▶ [WHAT YOU SHOULD DO] Repeat, without any change, the entries presented below.

▶ [RECORDS SUPPLIED]
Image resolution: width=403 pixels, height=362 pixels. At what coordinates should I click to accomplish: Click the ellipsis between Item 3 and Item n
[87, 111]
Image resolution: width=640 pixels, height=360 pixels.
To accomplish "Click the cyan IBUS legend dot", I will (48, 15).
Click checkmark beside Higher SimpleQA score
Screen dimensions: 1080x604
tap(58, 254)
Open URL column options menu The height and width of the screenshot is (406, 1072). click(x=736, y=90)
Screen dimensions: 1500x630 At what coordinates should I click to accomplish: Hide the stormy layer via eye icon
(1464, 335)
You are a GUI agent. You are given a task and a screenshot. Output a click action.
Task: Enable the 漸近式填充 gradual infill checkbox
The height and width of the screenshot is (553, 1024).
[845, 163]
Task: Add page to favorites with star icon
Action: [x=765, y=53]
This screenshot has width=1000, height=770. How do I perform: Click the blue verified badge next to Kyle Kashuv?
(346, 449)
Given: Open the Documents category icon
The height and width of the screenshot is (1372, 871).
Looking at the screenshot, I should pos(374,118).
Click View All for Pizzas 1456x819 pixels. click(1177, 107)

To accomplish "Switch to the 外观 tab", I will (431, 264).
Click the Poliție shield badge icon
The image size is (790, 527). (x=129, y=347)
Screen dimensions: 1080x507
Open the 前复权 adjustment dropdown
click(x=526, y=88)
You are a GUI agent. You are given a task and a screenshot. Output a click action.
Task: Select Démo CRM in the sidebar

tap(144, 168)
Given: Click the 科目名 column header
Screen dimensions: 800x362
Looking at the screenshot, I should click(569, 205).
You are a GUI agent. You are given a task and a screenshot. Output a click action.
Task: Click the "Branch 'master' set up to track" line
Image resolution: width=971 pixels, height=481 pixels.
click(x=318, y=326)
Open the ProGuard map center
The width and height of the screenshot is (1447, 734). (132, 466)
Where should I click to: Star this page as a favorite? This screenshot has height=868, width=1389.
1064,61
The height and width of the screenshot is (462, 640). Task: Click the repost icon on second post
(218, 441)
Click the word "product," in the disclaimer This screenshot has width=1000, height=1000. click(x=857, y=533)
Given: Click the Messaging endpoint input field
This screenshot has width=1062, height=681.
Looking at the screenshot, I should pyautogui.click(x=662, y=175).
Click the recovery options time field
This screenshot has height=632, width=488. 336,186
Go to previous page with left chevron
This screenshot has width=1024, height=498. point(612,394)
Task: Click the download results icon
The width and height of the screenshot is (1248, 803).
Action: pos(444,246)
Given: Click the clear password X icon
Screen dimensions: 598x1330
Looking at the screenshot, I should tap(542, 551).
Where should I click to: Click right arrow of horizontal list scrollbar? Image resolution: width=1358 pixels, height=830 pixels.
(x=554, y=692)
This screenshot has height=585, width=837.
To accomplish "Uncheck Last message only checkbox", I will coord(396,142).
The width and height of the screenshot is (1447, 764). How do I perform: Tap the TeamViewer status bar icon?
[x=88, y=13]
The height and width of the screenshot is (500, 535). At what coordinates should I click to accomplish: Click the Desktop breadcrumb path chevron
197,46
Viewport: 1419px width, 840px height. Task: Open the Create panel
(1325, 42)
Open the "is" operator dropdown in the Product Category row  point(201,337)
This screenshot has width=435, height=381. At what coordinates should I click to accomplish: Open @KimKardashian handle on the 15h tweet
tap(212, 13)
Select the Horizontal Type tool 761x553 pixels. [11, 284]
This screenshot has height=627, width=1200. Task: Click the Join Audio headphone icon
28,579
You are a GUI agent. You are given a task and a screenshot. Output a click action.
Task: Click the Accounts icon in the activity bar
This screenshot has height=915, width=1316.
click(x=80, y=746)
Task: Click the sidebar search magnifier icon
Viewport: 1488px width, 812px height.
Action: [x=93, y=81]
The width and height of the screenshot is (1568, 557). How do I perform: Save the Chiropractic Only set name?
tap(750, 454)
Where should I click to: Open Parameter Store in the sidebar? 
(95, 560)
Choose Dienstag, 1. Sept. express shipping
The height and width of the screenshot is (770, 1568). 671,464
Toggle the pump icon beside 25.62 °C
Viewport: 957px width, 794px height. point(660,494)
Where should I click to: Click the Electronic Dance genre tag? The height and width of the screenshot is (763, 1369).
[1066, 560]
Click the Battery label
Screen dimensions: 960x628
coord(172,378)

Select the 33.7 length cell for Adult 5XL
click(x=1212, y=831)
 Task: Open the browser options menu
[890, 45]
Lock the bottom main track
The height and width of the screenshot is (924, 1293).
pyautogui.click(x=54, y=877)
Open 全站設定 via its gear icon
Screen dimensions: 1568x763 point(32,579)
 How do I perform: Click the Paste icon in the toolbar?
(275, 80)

▶ [RESPONSE BOX]
Image resolution: width=403 pixels, height=362 pixels. At what coordinates should I click to accomplish: Click the ellipsis between Item 3 and Item n
[87, 111]
Image resolution: width=640 pixels, height=360 pixels.
To accomplish "Click the cyan IBUS legend dot", I will (48, 15).
Click checkmark beside Higher SimpleQA score
Screen dimensions: 1080x604
tap(58, 254)
Open URL column options menu The height and width of the screenshot is (406, 1072). click(x=736, y=90)
Screen dimensions: 1500x630 At what coordinates should I click to accomplish: Hide the stormy layer via eye icon
(1464, 335)
You are a GUI agent. You are given a task and a screenshot. Output a click action.
Task: Enable the 漸近式填充 gradual infill checkbox
The height and width of the screenshot is (553, 1024).
[845, 163]
Task: Add page to favorites with star icon
Action: [x=765, y=53]
This screenshot has width=1000, height=770. How do I perform: Click the blue verified badge next to Kyle Kashuv?
(346, 449)
Given: Open the Documents category icon
The height and width of the screenshot is (1372, 871).
Looking at the screenshot, I should pos(374,118).
Click View All for Pizzas 1456x819 pixels. click(1177, 107)

To accomplish "Switch to the 外观 tab", I will (431, 264).
Click the Poliție shield badge icon
The image size is (790, 527). (x=129, y=347)
Screen dimensions: 1080x507
Open the 前复权 adjustment dropdown
click(x=526, y=88)
You are a GUI agent. You are given a task and a screenshot. Output a click action.
Task: Select Démo CRM in the sidebar

tap(144, 168)
Given: Click the 科目名 column header
Screen dimensions: 800x362
Looking at the screenshot, I should click(569, 205).
You are a GUI agent. You are given a task and a screenshot. Output a click action.
Task: Click the "Branch 'master' set up to track" line
Image resolution: width=971 pixels, height=481 pixels.
click(x=318, y=326)
Open the ProGuard map center
The width and height of the screenshot is (1447, 734). (132, 466)
Where should I click to: Star this page as a favorite? This screenshot has height=868, width=1389.
1064,61
The height and width of the screenshot is (462, 640). Task: Click the repost icon on second post
(218, 441)
Click the word "product," in the disclaimer This screenshot has width=1000, height=1000. click(x=857, y=533)
Given: Click the Messaging endpoint input field
This screenshot has width=1062, height=681.
Looking at the screenshot, I should pyautogui.click(x=662, y=175).
Click the recovery options time field
This screenshot has height=632, width=488. 336,186
Go to previous page with left chevron
This screenshot has width=1024, height=498. point(612,394)
Task: Click the download results icon
The width and height of the screenshot is (1248, 803).
Action: pos(444,246)
Given: Click the clear password X icon
Screen dimensions: 598x1330
Looking at the screenshot, I should tap(542, 551).
Where should I click to: Click right arrow of horizontal list scrollbar? Image resolution: width=1358 pixels, height=830 pixels.
(x=554, y=692)
This screenshot has height=585, width=837.
To accomplish "Uncheck Last message only checkbox", I will coord(396,142).
The width and height of the screenshot is (1447, 764). How do I perform: Tap the TeamViewer status bar icon?
[x=88, y=13]
The height and width of the screenshot is (500, 535). At what coordinates should I click to accomplish: Click the Desktop breadcrumb path chevron
197,46
Viewport: 1419px width, 840px height. Task: Open the Create panel
(1325, 42)
Open the "is" operator dropdown in the Product Category row  point(201,337)
This screenshot has width=435, height=381. At what coordinates should I click to accomplish: Open @KimKardashian handle on the 15h tweet
tap(212, 13)
Select the Horizontal Type tool 761x553 pixels. [11, 284]
This screenshot has height=627, width=1200. Task: Click the Join Audio headphone icon
28,579
You are a GUI agent. You are given a task and a screenshot. Output a click action.
Task: Click the Accounts icon in the activity bar
This screenshot has height=915, width=1316.
click(x=80, y=746)
Task: Click the sidebar search magnifier icon
Viewport: 1488px width, 812px height.
Action: [x=93, y=81]
The width and height of the screenshot is (1568, 557). How do I perform: Save the Chiropractic Only set name?
tap(750, 454)
Where should I click to: Open Parameter Store in the sidebar? 
(95, 560)
Choose Dienstag, 1. Sept. express shipping
The height and width of the screenshot is (770, 1568). 671,464
Toggle the pump icon beside 25.62 °C
Viewport: 957px width, 794px height. point(660,494)
Where should I click to: Click the Electronic Dance genre tag? The height and width of the screenshot is (763, 1369).
[1066, 560]
Click the Battery label
Screen dimensions: 960x628
coord(172,378)

Select the 33.7 length cell for Adult 5XL
click(x=1212, y=831)
 Task: Open the browser options menu
[890, 45]
Lock the bottom main track
The height and width of the screenshot is (924, 1293).
pyautogui.click(x=54, y=877)
Open 全站設定 via its gear icon
Screen dimensions: 1568x763 point(32,579)
 How do I perform: Click the Paste icon in the toolbar?
(275, 80)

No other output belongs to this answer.